The use of valsartan in patients with heart failure commonly causes some blood pressure reduction, but usually treatment does not need to be discontinued due to continued symptomatic hypotension, provided that dose recommendations are being followed. Caution should be observed when initiating therapy in patients with heart failure.
In patients whose renal function may depend on the activity of the renin-angiotensin-aldosterone system (e.g. patients with severe congestive heart failure) treatment with ACE-inhibitors has been associated with oliguria and/or progressive azotemia and in rare cases acute renal failure. Since valsartan is an angiotensin II receptor antagonist it has an inhibitory effect on the renin-angiotensin-aldosterone system and therefore it cannot be excluded that the use of valsartan may be associated with impairment of the renal function.
Dual blockade of the renin-angiotensin-aldosterone system (RAAS): There is evidence that the concomitant use of ACE-inhibitors, angiotensin II receptor blockers or aliskiren increases the risk of hypotension, hyperkalaemia and decreased renal function (including acute renal failure). Dual blockade of RAAS through the combined use of ACE-inhibitors, angiotensin II receptor blockers or aliskiren is therefore not recommended.
If dual blockade therapy is considered absolutely necessary, this should only occur under specialist supervision and subject to frequent close monitoring of renal function, electrolytes and blood pressure.
ACE-inhibitors and angiotensin II receptor blockers should not be used concomitantly in patients with diabetic nephropathy.
Effects on ability to drive and use machines: No studies on the effects on the ability to drive and use machines have been performed. When driving and using machines it should be considered that orthostatic hypotension, dizziness or weariness may occur.

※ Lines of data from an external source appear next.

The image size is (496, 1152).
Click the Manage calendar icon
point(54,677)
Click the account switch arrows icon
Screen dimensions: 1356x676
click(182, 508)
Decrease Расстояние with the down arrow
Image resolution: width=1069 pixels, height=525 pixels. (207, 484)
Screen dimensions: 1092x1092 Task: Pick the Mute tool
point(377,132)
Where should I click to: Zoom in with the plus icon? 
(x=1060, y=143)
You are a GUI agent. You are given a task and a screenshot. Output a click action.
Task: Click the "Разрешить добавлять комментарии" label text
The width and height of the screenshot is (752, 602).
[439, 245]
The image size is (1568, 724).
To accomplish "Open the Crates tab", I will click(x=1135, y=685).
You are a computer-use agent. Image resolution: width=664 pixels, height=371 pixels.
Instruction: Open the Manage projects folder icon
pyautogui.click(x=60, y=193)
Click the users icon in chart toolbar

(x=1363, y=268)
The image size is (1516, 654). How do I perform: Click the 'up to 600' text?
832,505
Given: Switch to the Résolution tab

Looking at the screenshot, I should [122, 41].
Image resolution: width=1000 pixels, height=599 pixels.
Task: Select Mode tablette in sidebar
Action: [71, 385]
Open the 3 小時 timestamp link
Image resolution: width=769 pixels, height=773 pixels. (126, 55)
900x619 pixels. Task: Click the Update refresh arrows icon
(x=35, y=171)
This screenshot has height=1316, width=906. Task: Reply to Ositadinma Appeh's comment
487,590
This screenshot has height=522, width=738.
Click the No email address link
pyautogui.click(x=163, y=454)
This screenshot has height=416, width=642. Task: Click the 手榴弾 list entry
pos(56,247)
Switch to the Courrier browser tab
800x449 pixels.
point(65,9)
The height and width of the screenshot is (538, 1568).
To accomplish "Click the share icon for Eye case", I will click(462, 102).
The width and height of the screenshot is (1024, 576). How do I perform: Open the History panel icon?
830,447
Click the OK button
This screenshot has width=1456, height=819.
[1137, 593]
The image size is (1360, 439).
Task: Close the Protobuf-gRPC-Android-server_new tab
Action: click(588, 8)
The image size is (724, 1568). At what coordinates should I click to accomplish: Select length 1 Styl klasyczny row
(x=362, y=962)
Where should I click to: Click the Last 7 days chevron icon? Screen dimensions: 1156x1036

Use in Pregnancy: Angiotensin II Receptor Inhibitors (AIIRAs) should not be initiated during pregnancy. Unless continued AIIRAs therapy is considered essential, patients planning pregnancy should be changed to alternative anti-hypertensive treatments which have an established safety profile for use in pregnancy. When pregnancy is diagnosed, treatment with AIIRAs should be stopped immediately, and, if appropriate, alternative therapy should be started (see Contraindications and Use in Pregnancy & Lactation).